### [Material shown]
####
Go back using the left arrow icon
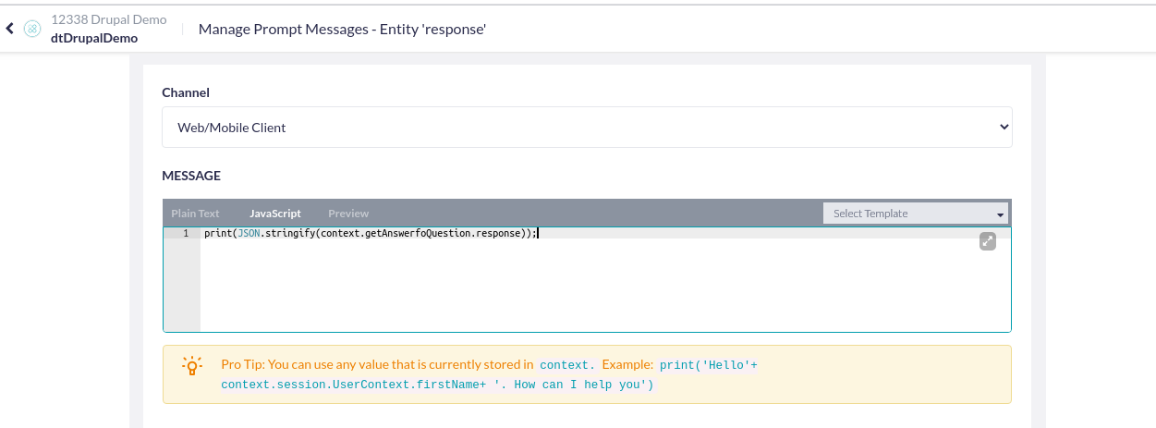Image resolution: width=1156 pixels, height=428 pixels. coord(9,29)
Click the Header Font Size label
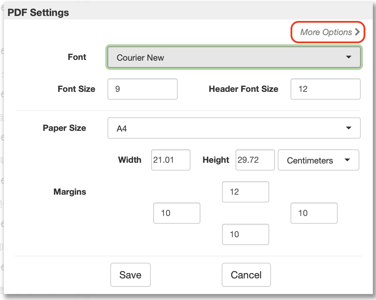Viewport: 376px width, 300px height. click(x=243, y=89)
####
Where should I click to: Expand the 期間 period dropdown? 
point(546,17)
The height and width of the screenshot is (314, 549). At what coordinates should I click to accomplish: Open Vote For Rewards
####
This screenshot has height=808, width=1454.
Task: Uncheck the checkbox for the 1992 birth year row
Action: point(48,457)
####
### [Exercise prompt]
Starting at the line that has "Where should I" in the records above, restate word for word every line until the one that has "The height and", and include that one as well.

### [Task output]
Where should I click to: Expand the 期間 period dropdown? 
point(546,17)
The height and width of the screenshot is (314, 549). At what coordinates should I click to accomplish: Open Vote For Rewards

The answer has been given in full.